State file becomes corrupted:
- `--verify` mode detects low consistency score
- `--rebuild` mode can reconstruct from outputs
- `--delete` mode provides clean start option

## Best Practices

### Do

- Always save state after batch completion
- Use atomic writes (temp file + rename)
- Validate state before critical operations
- Backup state before modifications
- Use run_id for resume operations

### Don't

- Manually edit state files unless necessary
- Delete state files without backup
- Assume state is always consistent
- Skip validation checks
- Reuse run_id for different specs

## File Management

### Cleanup Old States

```bash
# List old state files
ls -lh .claude/state/run_*.json

# Remove states older than 30 days
find .claude/state -name "run_*.json" -mtime +30 -delete

# Keep only recent 10 runs
ls -t .claude/state/run_*.json | tail -n +11 | xargs rm
```

### Backup States

```bash
# Backup all states
tar -czf state_backup_$(date +%Y%m%d).tar.gz .claude/state/

# Restore from backup
tar -xzf state_backup_20250310.tar.gz
```

### Export State Summary

```bash
# Generate summary of all runs
for f in .claude/state/run_*.json; do
  echo "$(basename $f):"
  jq -r '"\(.status): \(.completed_iterations) iterations"' $f
done
```

## Troubleshooting

### Problem: State file corrupted

**Solution**: Use `/reset-state <run_id> --rebuild` to reconstruct from files

### Problem: Missing state file

**Solution**: State was deleted or never created. Check backups or start new run.

### Problem: Low consistency score

**Solution**: Run `/status <run_id>` to identify specific failed checks, then fix manually or rebuild.

### Problem: Duplicate URLs

**Solution**: Rebuild state with `/reset-state <run_id> --rebuild` to re-extract and deduplicate.

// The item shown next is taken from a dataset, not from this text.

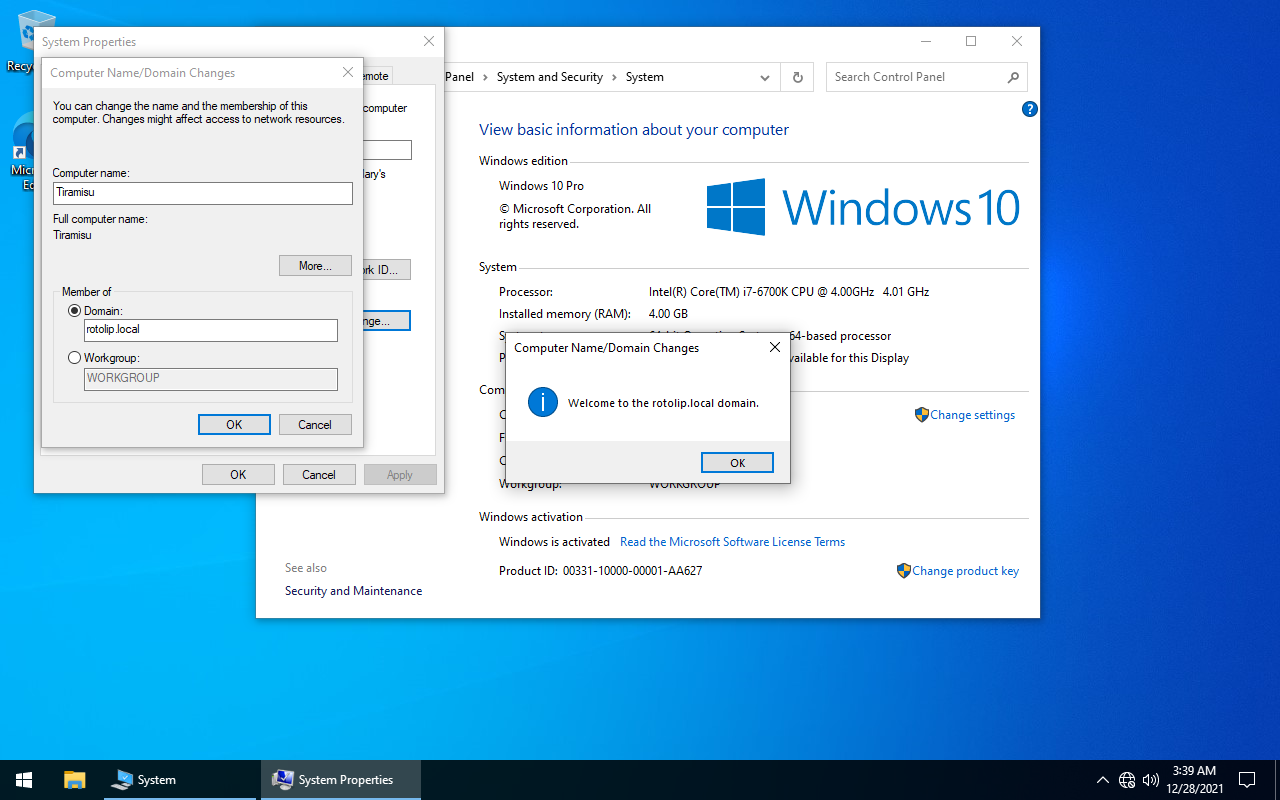
Task: Expand the address bar history dropdown
Action: pyautogui.click(x=765, y=77)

### Problem: File count mismatch

**Solution**: Files may have been manually added/removed. Rebuild state or manually reconcile.

## Advanced Usage

### State Migration

When updating state schema:

```python
# Add migration function
def migrate_v1_to_v2(old_state):
    new_state = old_state.copy()
    # Add new fields with defaults
    new_state['version'] = 2
    new_state['migration_date'] = datetime.now().isoformat()
    return new_state

# Apply migration
state = load_state(state_file)
if state.get('version', 1) == 1:
    state = migrate_v1_to_v2(state)
    save_state(state_file, state)
```

### Custom Validation

Add domain-specific checks:

```python
def validate_output_quality(state):
    """Custom validation for output quality"""
    for iteration in state['iterations']:
        if iteration['status'] == 'completed':
            output_file = iteration['output_file']
            # Check file size
            size = os.path.getsize(output_file)
            if size < 1000:  # Less than 1KB
                return False
    return True
```

### Parallel Run Detection

Prevent concurrent runs:

```python
import fcntl

lock_file = '.claude/state/.lock'

def acquire_lock():
    lock = open(lock_file, 'w')
    try:
        fcntl.flock(lock, fcntl.LOCK_EX | fcntl.LOCK_NB)
        return lock
    except IOError:
        print("Another run is in progress")
        exit(1)
```

## Related Commands

- `/infinite-stateful`: Main command with state management
- `/status`: View state and validate consistency
- `/resume`: Resume interrupted run
- `/reset-state`: Reset or rebuild state

## State Philosophy

The state management system follows these principles:

1. **Single Source of Truth**: State file is authoritative
2. **Self-Consistency**: Multiple validation approaches with majority voting
3. **Resumability**: Any interruption can be recovered
4. **Atomicity**: State updates are atomic (temp + rename)
5. **Auditability**: All state changes are timestamped
6. **Durability**: State persists across sessions
7. **Deduplication**: Used resources tracked to prevent duplicates
8. **Validation**: Continuous consistency checking

These principles ensure reliable operation even in adverse conditions.